## start
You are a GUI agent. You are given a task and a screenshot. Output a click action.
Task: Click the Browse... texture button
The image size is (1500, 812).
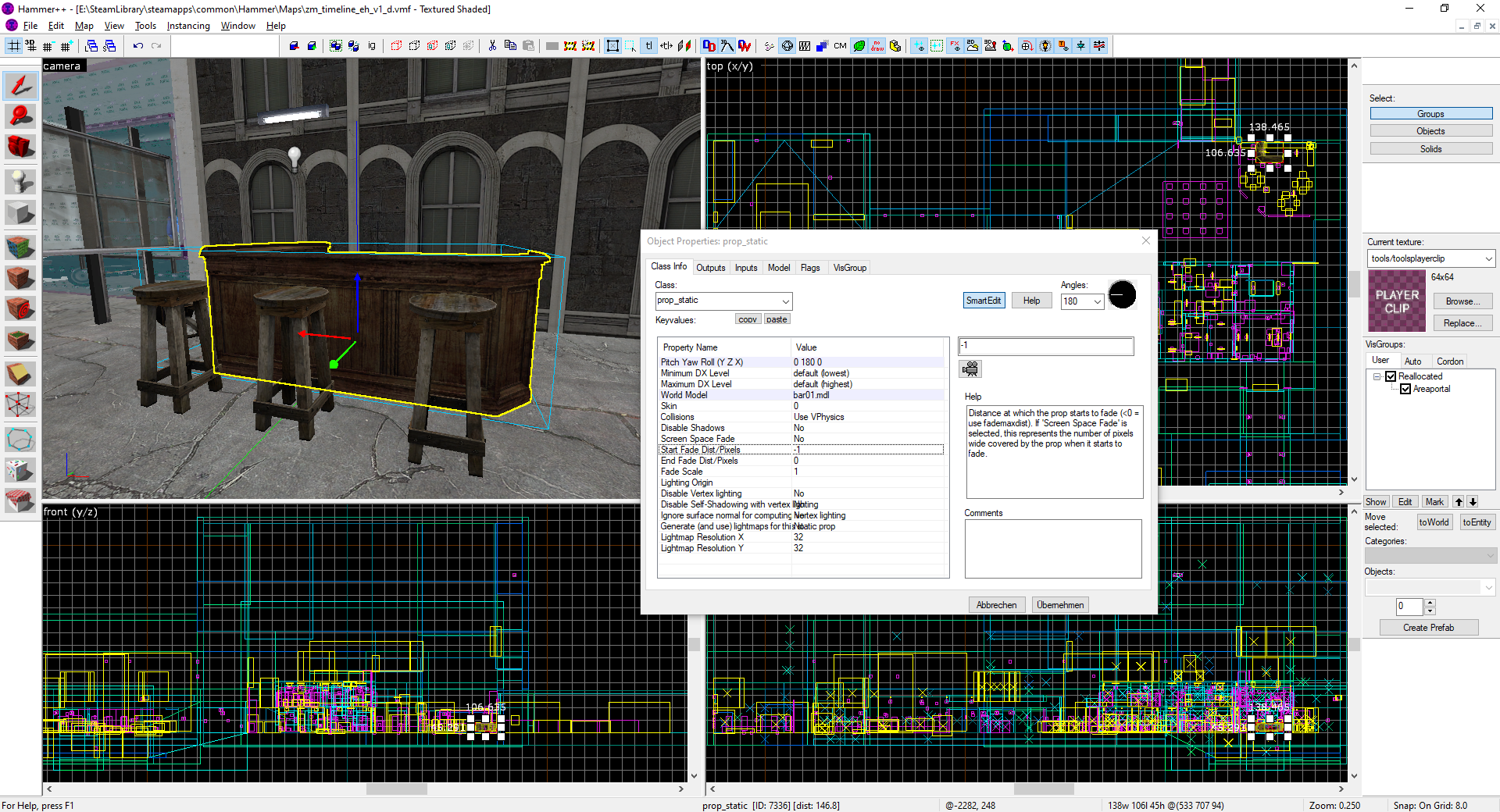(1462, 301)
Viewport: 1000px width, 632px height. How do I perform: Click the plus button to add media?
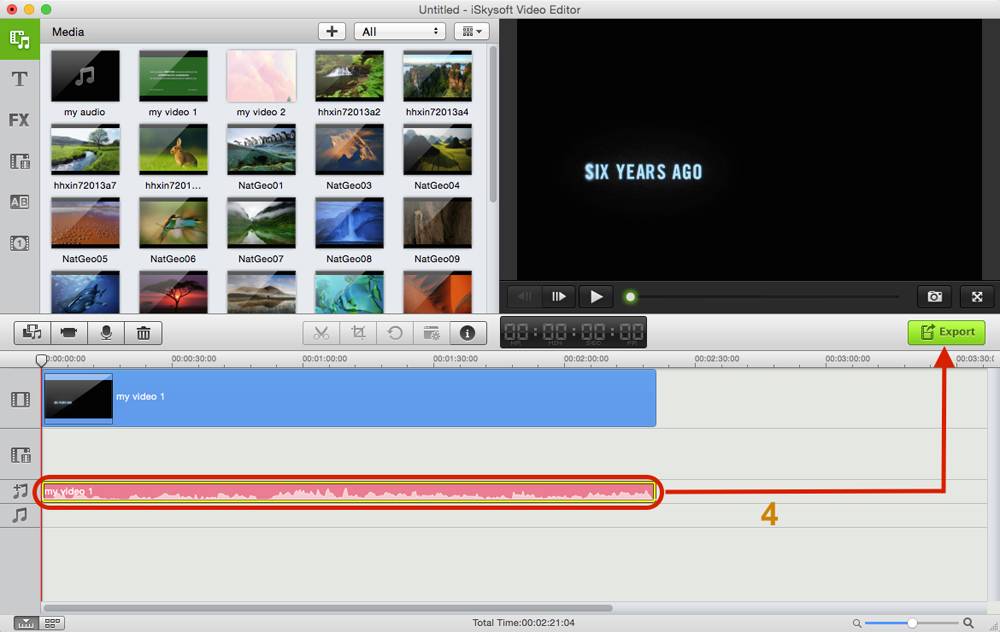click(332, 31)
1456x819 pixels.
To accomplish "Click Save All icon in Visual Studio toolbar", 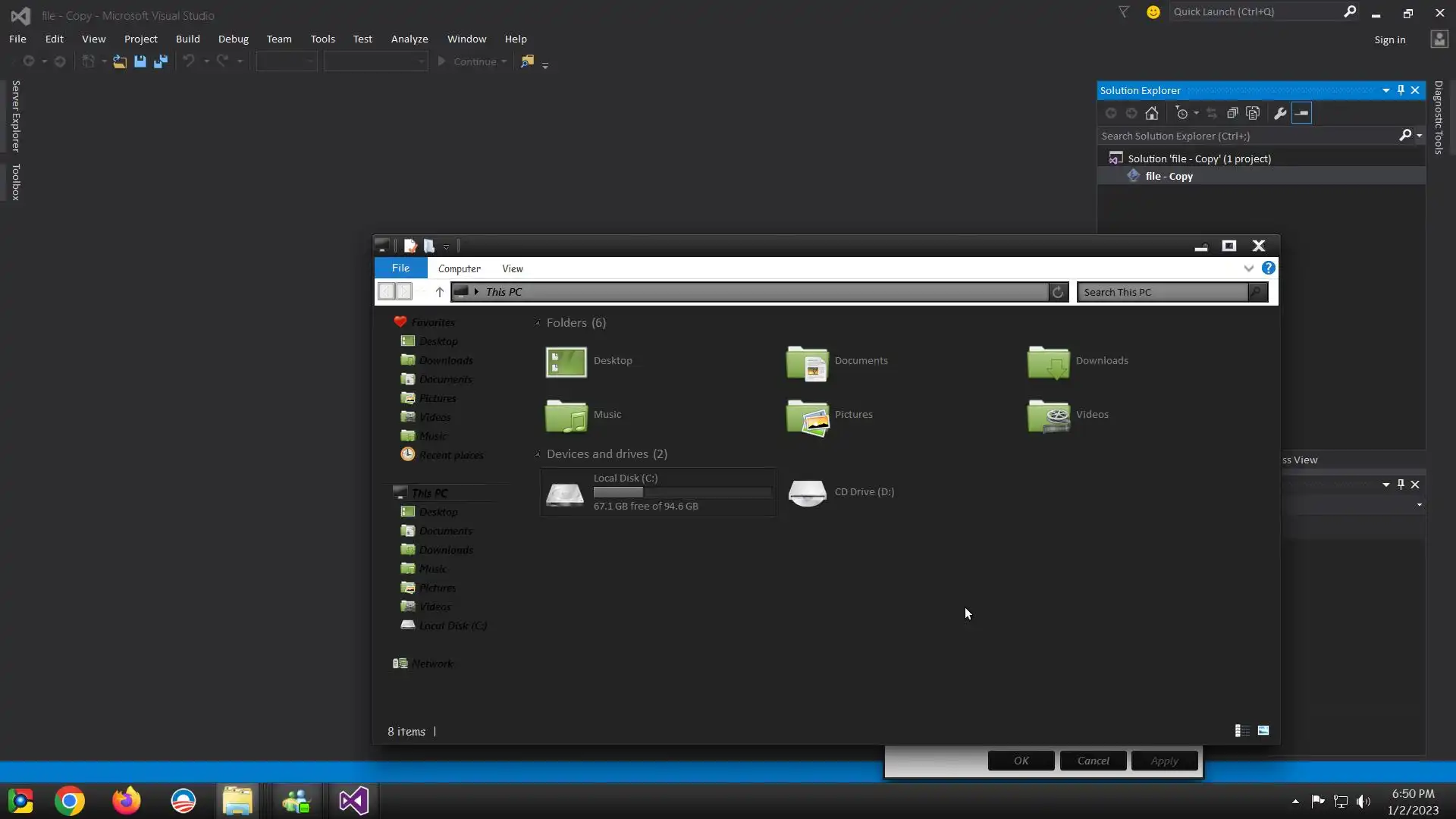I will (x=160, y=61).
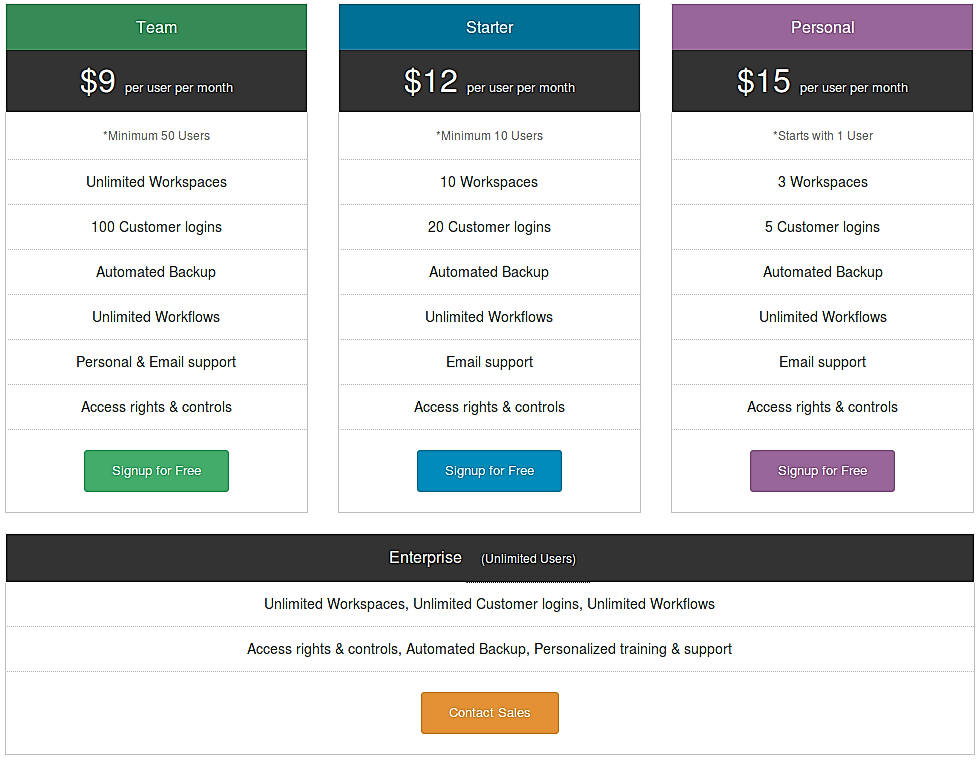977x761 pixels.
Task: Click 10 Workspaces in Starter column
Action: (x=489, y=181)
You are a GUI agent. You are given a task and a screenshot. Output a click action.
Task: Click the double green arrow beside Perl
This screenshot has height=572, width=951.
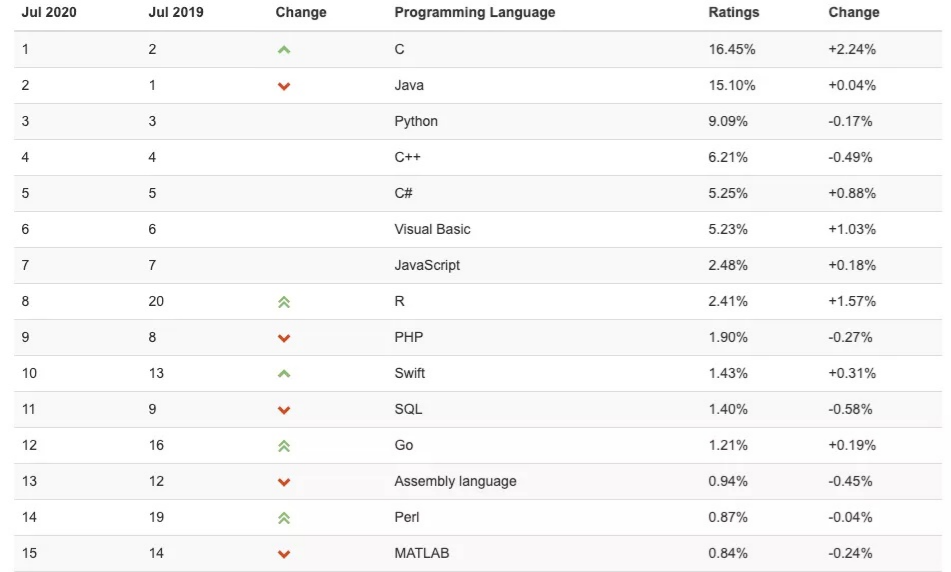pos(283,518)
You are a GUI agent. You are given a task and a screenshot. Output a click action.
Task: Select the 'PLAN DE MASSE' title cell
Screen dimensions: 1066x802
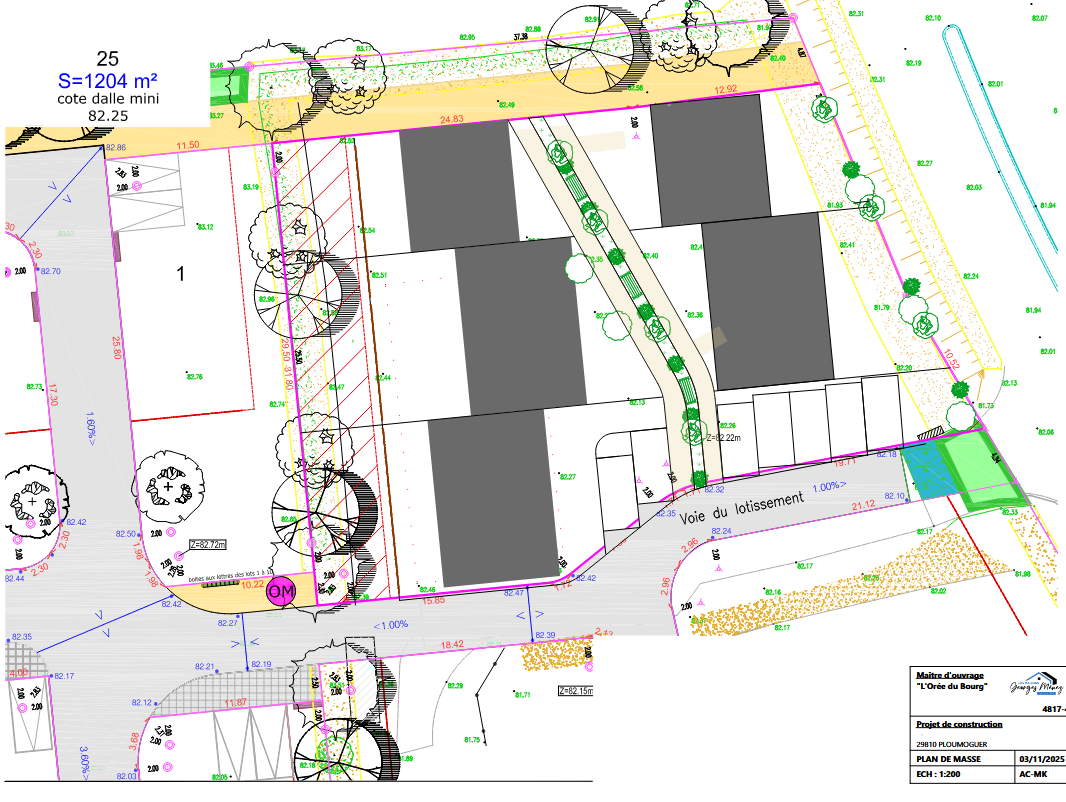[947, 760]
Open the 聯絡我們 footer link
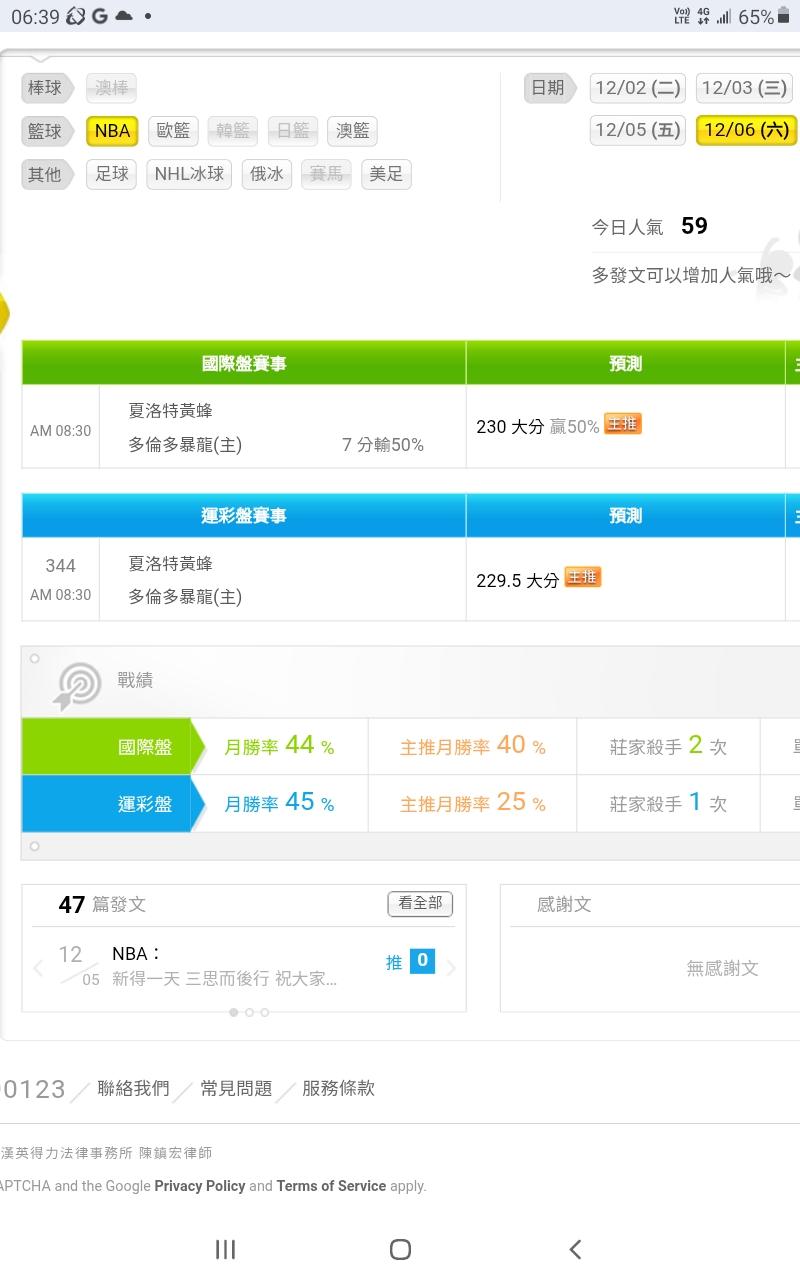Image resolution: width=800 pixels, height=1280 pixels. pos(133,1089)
## end
Reproduce the stretch of the records from the start through the line containing "click(332, 31)", keeping every line unchanged and leaving the pictures out.

You are a GUI agent. You are given a task and a screenshot. Output a click action.
Task: Click the Browse... texture button
The image size is (1500, 812).
(1462, 301)
Viewport: 1000px width, 632px height. How do I perform: Click the plus button to add media?
click(332, 31)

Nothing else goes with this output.